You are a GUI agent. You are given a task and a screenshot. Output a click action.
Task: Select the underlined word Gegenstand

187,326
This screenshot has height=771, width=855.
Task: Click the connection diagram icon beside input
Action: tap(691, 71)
#####
Work to complete: Produce a verbatim transcript of the material above.

Exercise answer:
You are a GUI agent. You are given a task and a screenshot. Output a click action.
Task: Select the underlined word Gegenstand

187,326
This screenshot has height=771, width=855.
Task: Click the connection diagram icon beside input
Action: tap(691, 71)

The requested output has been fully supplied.